Input data:

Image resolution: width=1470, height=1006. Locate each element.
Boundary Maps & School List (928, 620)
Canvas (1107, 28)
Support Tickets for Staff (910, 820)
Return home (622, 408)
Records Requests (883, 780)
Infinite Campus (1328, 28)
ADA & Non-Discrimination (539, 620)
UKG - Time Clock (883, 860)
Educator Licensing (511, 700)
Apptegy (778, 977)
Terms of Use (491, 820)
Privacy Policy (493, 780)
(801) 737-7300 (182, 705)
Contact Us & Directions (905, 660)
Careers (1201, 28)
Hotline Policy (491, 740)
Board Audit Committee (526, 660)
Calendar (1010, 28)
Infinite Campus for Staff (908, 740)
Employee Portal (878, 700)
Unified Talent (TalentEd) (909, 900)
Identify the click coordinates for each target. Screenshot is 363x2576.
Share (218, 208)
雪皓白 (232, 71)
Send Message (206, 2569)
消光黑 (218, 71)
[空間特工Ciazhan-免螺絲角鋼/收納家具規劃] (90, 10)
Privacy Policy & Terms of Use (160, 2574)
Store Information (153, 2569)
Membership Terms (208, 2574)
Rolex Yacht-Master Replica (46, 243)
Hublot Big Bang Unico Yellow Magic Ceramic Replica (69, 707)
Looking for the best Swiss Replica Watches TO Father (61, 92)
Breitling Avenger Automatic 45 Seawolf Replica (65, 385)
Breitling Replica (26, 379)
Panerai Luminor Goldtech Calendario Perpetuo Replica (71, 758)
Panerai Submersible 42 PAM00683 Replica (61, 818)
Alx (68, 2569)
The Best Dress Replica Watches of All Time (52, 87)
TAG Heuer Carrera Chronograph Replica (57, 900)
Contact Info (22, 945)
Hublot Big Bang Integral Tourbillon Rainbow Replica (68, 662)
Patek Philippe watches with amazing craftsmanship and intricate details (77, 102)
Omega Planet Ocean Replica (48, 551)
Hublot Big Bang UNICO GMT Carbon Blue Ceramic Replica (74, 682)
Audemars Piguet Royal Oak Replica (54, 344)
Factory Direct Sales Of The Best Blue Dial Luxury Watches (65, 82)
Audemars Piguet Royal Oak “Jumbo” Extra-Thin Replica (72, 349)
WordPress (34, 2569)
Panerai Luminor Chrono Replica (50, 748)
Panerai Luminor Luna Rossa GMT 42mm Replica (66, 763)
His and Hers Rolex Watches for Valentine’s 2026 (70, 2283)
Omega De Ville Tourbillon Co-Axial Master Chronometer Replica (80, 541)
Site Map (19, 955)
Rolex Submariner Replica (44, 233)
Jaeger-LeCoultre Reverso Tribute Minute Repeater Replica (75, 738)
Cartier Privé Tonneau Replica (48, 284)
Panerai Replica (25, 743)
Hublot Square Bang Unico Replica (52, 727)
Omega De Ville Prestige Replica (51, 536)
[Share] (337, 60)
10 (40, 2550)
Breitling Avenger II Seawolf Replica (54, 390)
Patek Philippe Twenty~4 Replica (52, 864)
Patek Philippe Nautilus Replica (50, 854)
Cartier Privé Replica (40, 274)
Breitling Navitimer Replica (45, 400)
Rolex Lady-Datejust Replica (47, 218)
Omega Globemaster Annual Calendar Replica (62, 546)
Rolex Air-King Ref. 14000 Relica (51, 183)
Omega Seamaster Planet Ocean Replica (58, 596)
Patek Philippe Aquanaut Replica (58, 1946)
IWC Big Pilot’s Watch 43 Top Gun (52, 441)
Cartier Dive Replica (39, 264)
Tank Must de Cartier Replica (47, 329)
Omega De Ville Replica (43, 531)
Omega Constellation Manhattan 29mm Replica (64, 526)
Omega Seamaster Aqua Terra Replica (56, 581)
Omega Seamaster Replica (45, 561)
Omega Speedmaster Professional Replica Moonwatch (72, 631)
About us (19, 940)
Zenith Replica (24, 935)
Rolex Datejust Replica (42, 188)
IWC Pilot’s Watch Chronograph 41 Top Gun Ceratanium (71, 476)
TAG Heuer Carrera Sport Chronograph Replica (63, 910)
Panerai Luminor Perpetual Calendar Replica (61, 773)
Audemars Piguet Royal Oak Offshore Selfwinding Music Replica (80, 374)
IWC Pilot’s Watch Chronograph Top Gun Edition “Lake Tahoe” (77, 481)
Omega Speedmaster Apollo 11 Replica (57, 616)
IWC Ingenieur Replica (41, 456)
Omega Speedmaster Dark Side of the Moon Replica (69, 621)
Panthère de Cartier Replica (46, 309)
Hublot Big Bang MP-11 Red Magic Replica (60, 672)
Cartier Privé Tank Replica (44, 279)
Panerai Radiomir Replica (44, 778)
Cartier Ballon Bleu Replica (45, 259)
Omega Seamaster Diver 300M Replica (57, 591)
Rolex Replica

Exercise requirements: Would you show all lines of the material above that contain the word "Speedmaster"?

Your solution:
Omega Speedmaster Professional Replica Moonwatch (72, 631)
Omega Speedmaster Apollo 11 Replica (57, 616)
Omega Speedmaster Dark Side of the Moon Replica (69, 621)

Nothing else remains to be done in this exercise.